現代宗教研究第41号 2007年03月 発行
編集後記
編集後記
▼当職に就任以来五年七ヶ月、この研究紀要『現代宗教研究』(略称『所報』)の頁数は増加する一方で、今号はついに八〇〇頁を超えました。タイムリーな内容を提供したいと思ってのことですが、次号からは、ミニ講演、研究調査プロジェクト報告、調査報告、教化学研究発表大会などを現宗研ホームページ(http://genshu.gr.jp)で掲載してみては、とも考えています。▼教団論研究セミナー公開講座は、駿河台大学教授門馬幸夫氏と明治大学名誉教授圭室文雄氏の講演でした。門馬氏は同和問題に長く関わり、同氏著『差別と穢れの宗教研究』(一九九七年、岩田書院)に、法華経には差別表現がある、と言及されています。圭室氏は日本近代仏教史研究会会長で、詳細な資料分析をもとに研究発表をされています。▼教化学研究集会は、現場教師からの要請に応えて、庵谷行亨師が鋭意取り組んでくださいました。▼研究ノートは、研究員十六名でおこなった研究例会(毎月)発表を収録しました。
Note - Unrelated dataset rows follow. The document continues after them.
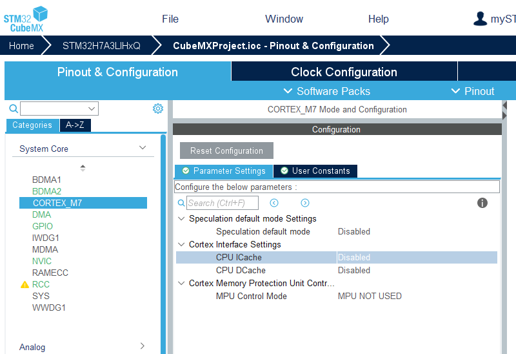Image resolution: width=516 pixels, height=354 pixels.
Task: Click the parameter info icon
Action: pyautogui.click(x=482, y=203)
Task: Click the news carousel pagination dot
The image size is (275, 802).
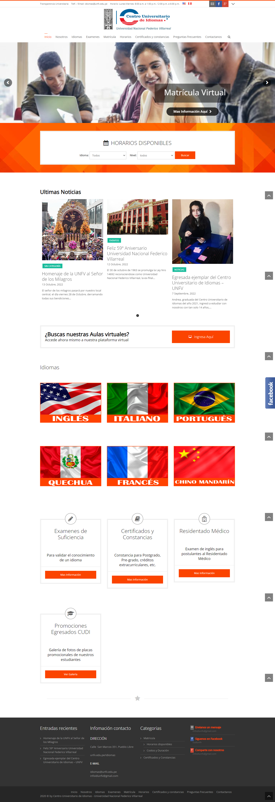Action: pos(138,316)
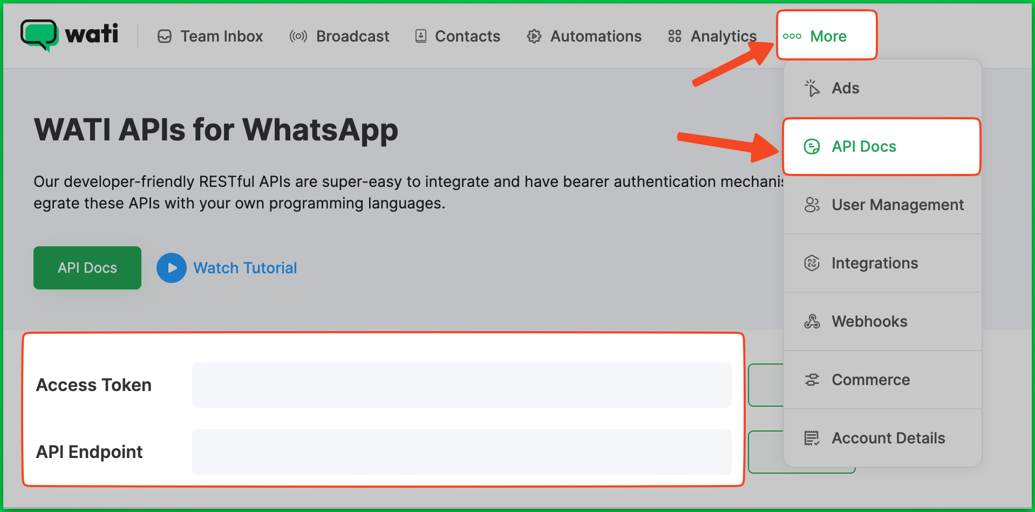This screenshot has width=1035, height=512.
Task: Open the Watch Tutorial link
Action: coord(244,268)
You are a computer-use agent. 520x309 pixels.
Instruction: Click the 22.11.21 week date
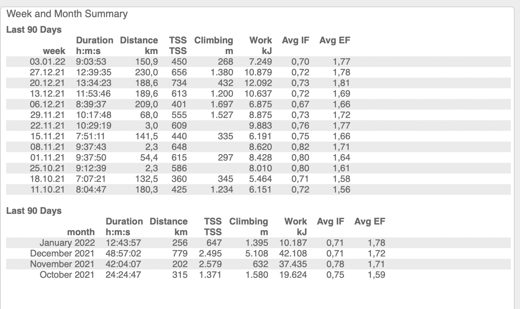tap(48, 126)
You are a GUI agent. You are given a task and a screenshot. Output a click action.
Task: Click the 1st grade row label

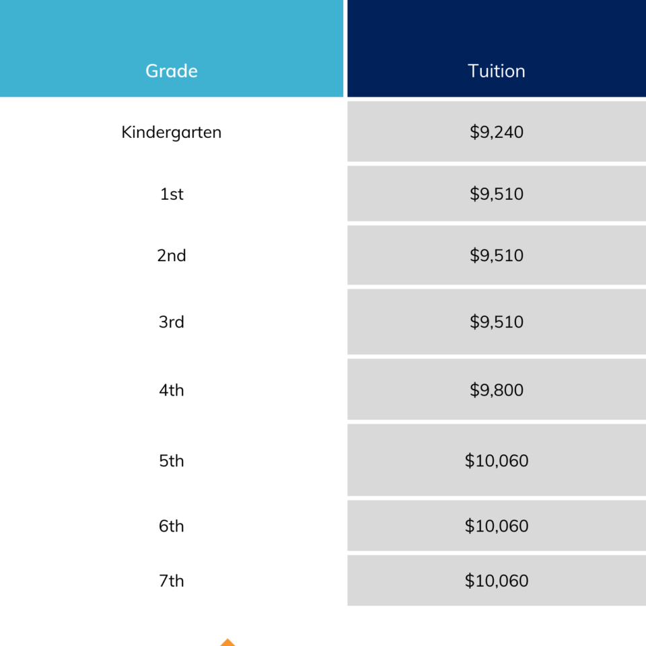coord(172,194)
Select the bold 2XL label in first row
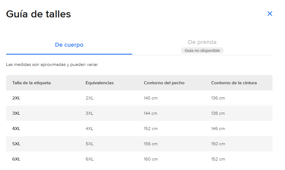Screen dimensions: 285x170 point(16,98)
▼ミニ講演は、研究調査プロジェクト会議開催時に、一時間の講演と三十分間の質疑応答のかたちでおこないました。▼研究調査プロジェクト報告は、研究員・顧問・嘱託が三つのプロジェクトチームに分かれて、年度ごとの研究調査項目を分担したまとめです。「現代と教学プロジェクト」は、門馬幸夫氏の法華経差別経批判に対する見解を報告しました。「教団・教化プロジェクト」は、男女共同参画について、作業チーム七名で共同報告しました。「現代社会プロジェクト」は、立正平和運動について特集しました。新年度の四月から、三プロジェクトに寺庭婦人が加わります。▼調査報告は、昨年十月の佐渡調査報告ですが、田中圭一氏の塚原配所研究をもとに、日蓮正宗が日蓮宗妙満寺隣地を購入したことが今年二月に分かりました。今年五月に落慶式をするといわれていますので、引き続き研究調査する予定です。▼教化学研究発表大会は、十名の発表と山口依乗師の特別発表を収録しました。山口依乗師は浄土真宗本願寺派女性僧侶で、布教使です。また、数少ない女性教誨師(札幌刑務所所属)で、心理カウンセラースーパーバイザーとして「マムズ心理相談室」を主宰されています。▼中央教化研究会議での時代小説家山本一力氏の平成十四年直木賞受賞作品『あかね空』をもとにした講演を、収録しました。『あかね空』は、浜本正機監督・角川ヘラルド映画配給作品として、今年三月三十一日から全国上映されます。家族や世間が肩を寄せ合って生きる江戸に、共に生きる社会が見えます。その中のお坊さんの役どころから、現代の宗門が社会から求められているものを見出したいと思いました。平成十九年度の中央教研は、四十回目になります。現代社会に積極的に発言している社会学者宮台真司首都大学東京准教授の講演を予定し、「宗教者と社会の関わり」を研究したいと思います。▼昭和三十年のいわゆる「小樽問答」で危機感をもった日蓮宗が同年七月に発行した『創価学会批判』の復刻版を作成し、全寺院に配布しました。希望者には、研究目的で無料提供しています。この『所報』と「年次年表平成十七年分」を、全教師に配布しました。「年次年表」は、いずれまとめる『近代日蓮宗年表』(昭和五十六年、近代日蓮宗年表編集委員会・日蓮宗現代宗教研究所編)の続編作成資料となります。▼「宗報」第一六九号(改訂創刊号、平成一四年四月号)以来、所長と主任とで交代に執筆を担当している「現宗研の研究調査ノート、時事ノート」で、タイムリーな情報の提供と記録を残しています。▼日蓮宗現代宗教研究所は、宗務内局ではありませんが、「日蓮宗宗憲第二十八条 現代宗教研究所長は、宗務総長を補佐し、宗務に参劃する。」と位置付けられています。研究所自体は、「日蓮宗現代宗教研究所規程」で運用されます。昭和三十九年の発足以来、教学の現代化(教化学)、新宗教対策、立正平和運動を当研究所の基本的三本柱にしながら、その時々の問題に半歩一歩先んじて、分析と提言をしてきました。平成十四年に石川教張元所長、平成十五年に中濃教篤元所長が遷化され、当研究所育ての親、生みの親を相次いで失ったかたちになりました。両師なら何とおっしゃるかと問いつつ、志を継ぎたいと思う毎日です。今年春の選抜高校野球大会行進曲は、TOKIOの「宙船(そらふね)」です。その歌詞は、あなたが消えて喜ぶ者にあなたの櫂(オール)をまかせるなという意味のことを語っています。志を継ぐ人から継ぐ人へ、と願っています。(平成一九年三月三一日、主任伊藤立教記)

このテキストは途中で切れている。